Repeat exactly, and nothing more, the lines from the one that includes "Open the user account profile icon" through the final line of the entries; skip the pictures.

[Collected data]
::::::
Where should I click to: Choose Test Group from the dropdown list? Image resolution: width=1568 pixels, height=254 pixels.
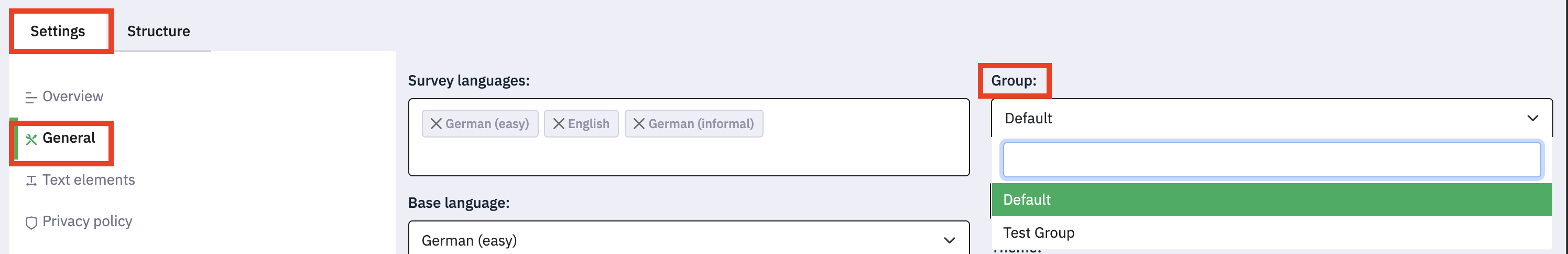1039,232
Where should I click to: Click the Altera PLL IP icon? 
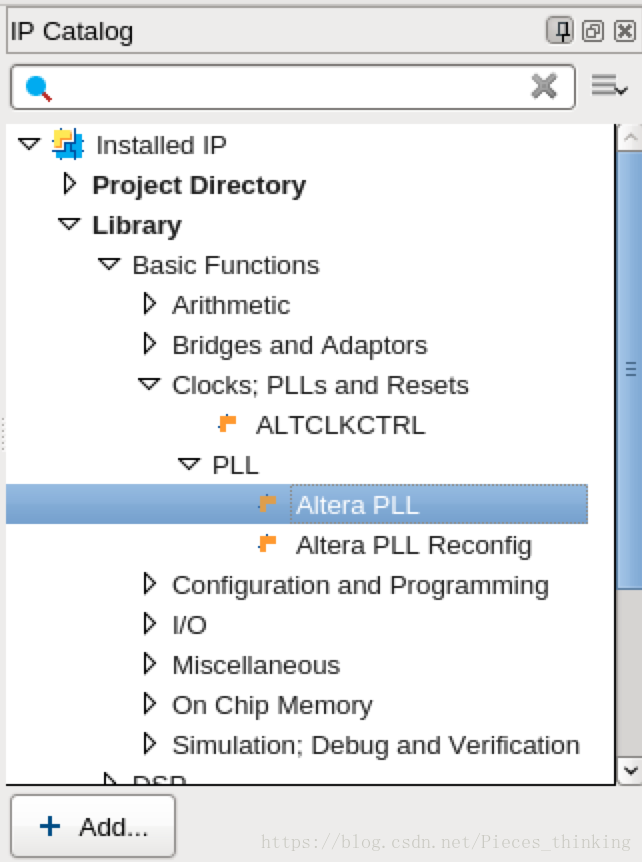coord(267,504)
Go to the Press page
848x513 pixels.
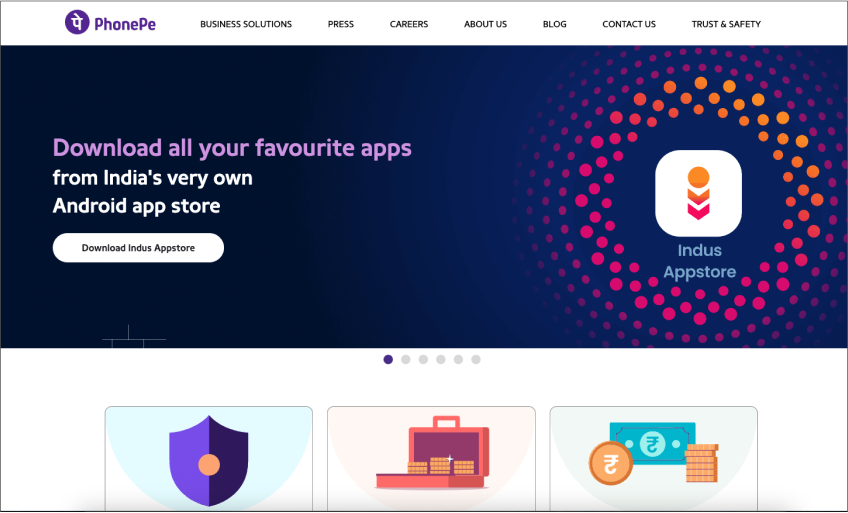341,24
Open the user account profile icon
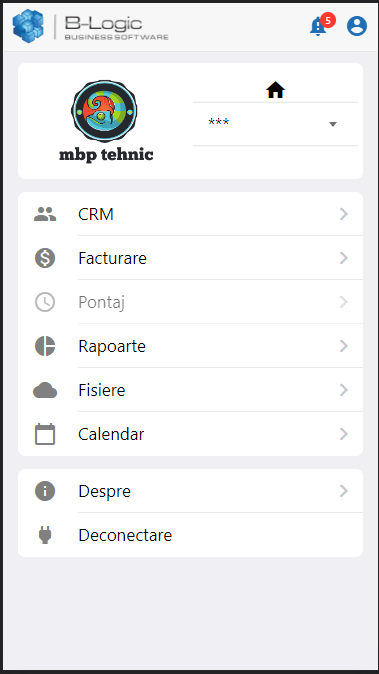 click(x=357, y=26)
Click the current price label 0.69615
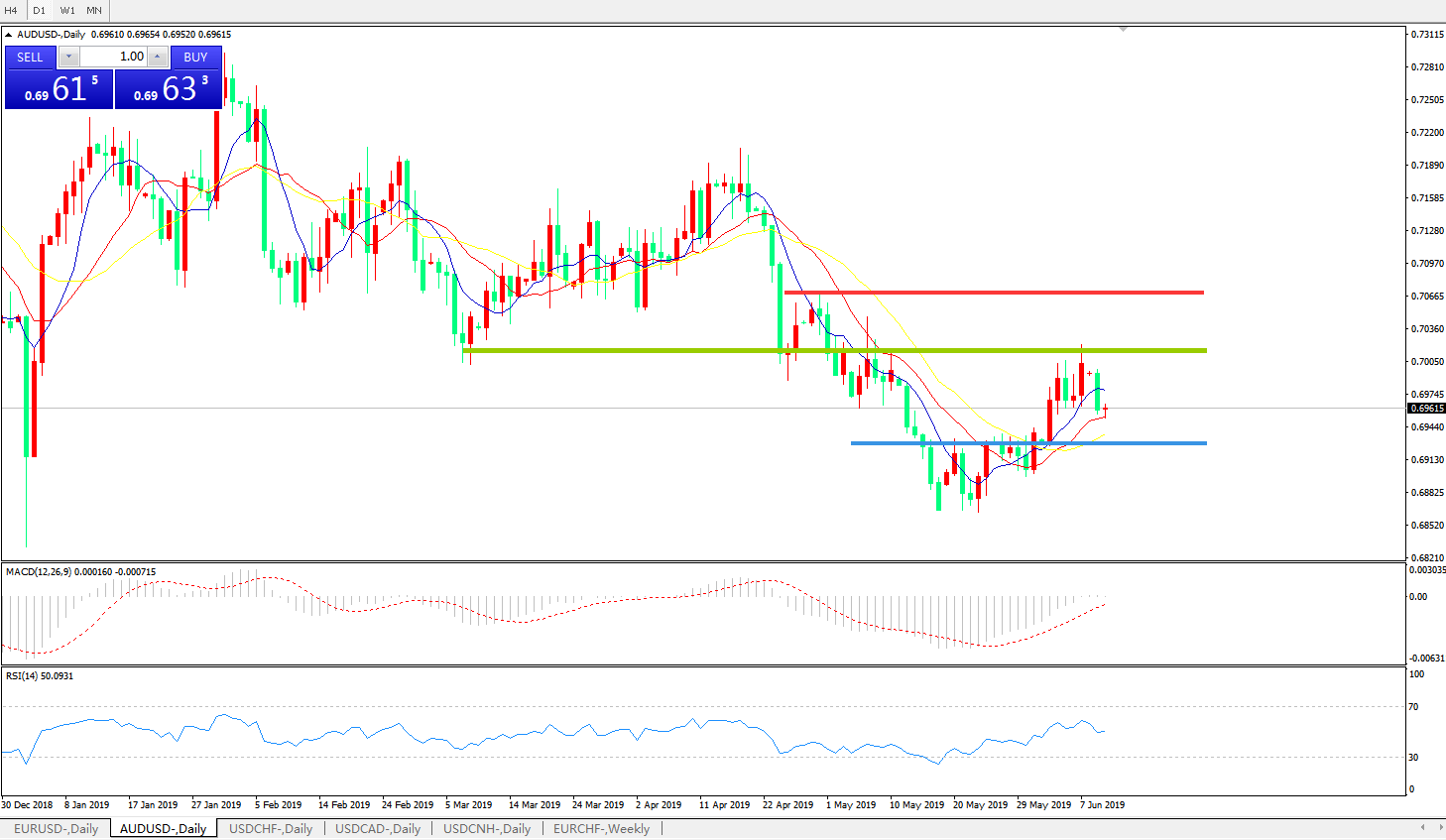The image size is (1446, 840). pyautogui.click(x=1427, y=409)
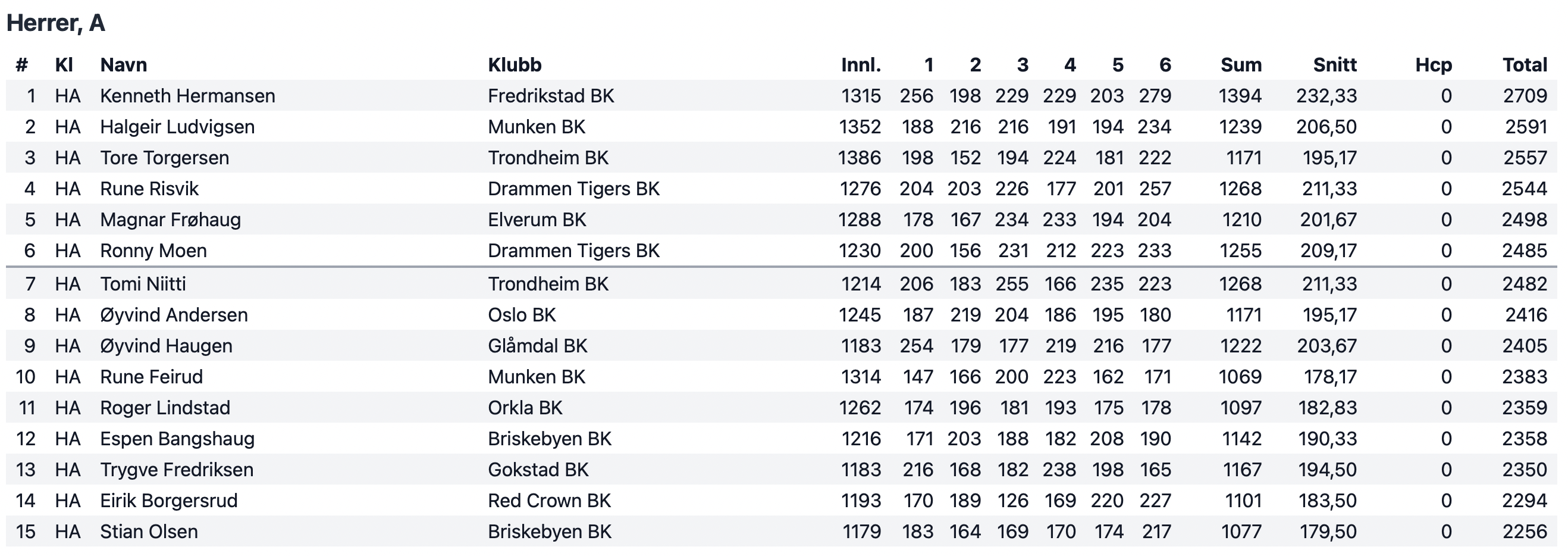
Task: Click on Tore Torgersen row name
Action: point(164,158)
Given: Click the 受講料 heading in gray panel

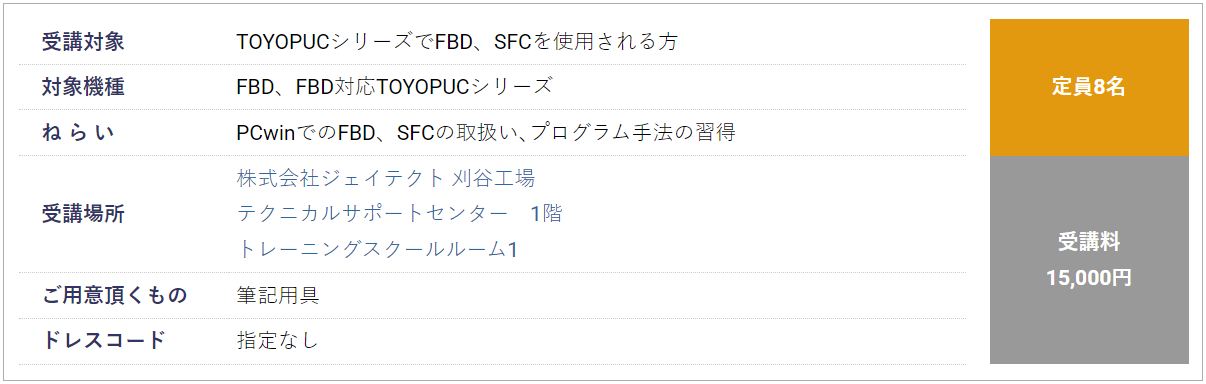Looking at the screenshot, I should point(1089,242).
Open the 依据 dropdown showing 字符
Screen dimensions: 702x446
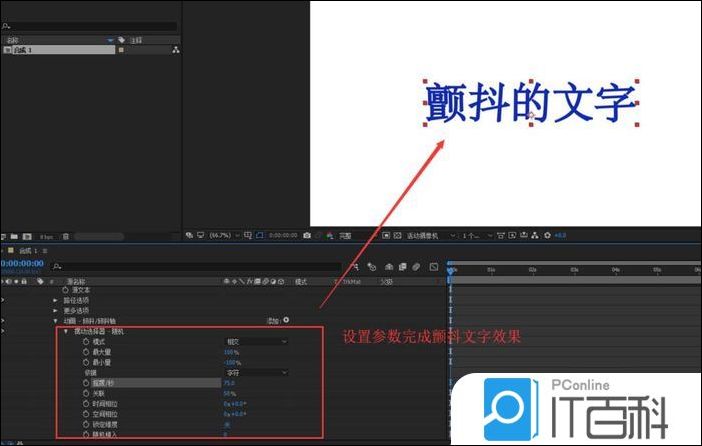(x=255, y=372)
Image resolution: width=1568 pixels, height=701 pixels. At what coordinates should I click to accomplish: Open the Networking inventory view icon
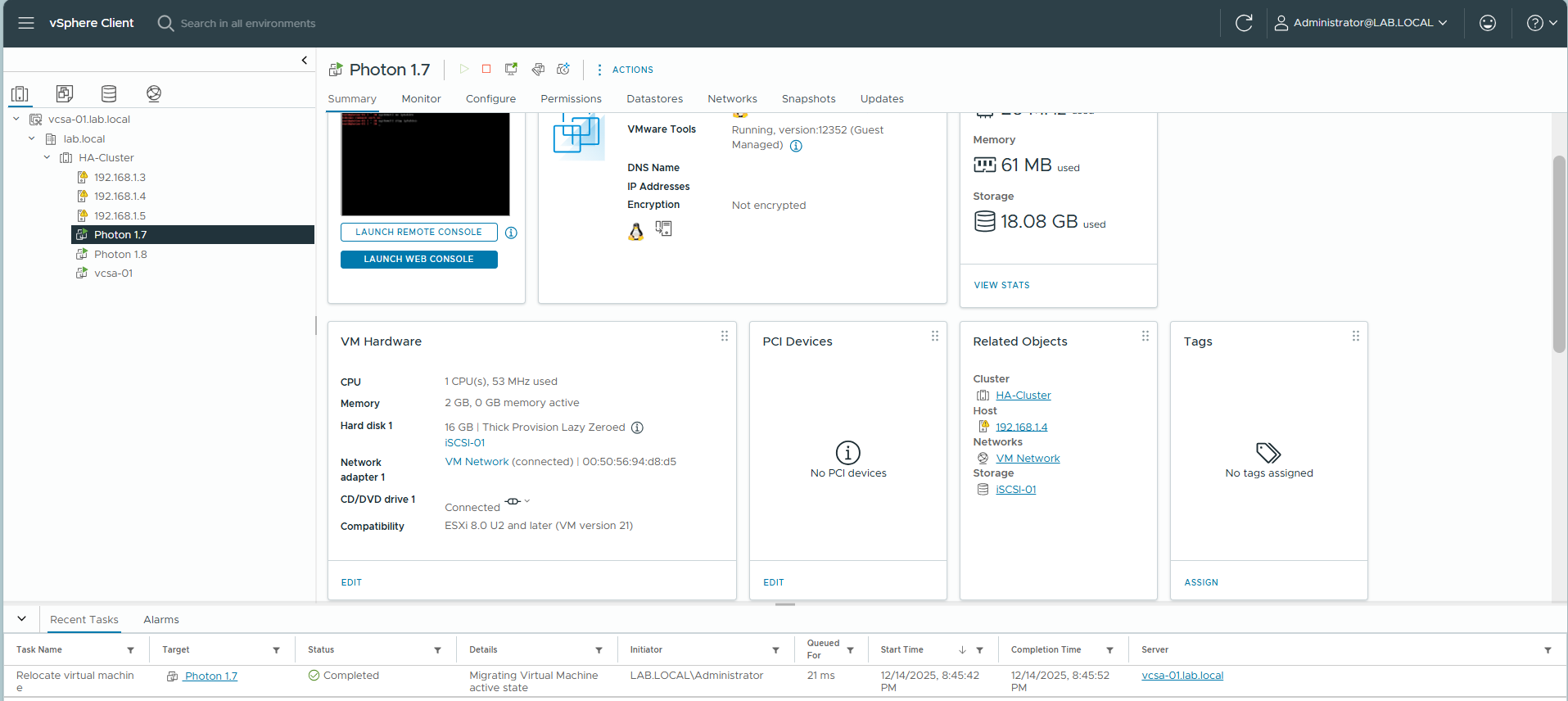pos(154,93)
::::::
● **Output of the task**:
Open the user account profile icon
 click(x=357, y=26)
Click the current price label 0.69615
The image size is (1446, 840). pyautogui.click(x=1427, y=409)
Task: Click on Tore Torgersen row name
Action: point(164,158)
Given: Click the 受講料 heading in gray panel

Looking at the screenshot, I should point(1089,242).
Open the 依据 dropdown showing 字符
Screen dimensions: 702x446
(x=255, y=372)
Image resolution: width=1568 pixels, height=701 pixels. At what coordinates should I click to accomplish: Open the Networking inventory view icon
pos(154,93)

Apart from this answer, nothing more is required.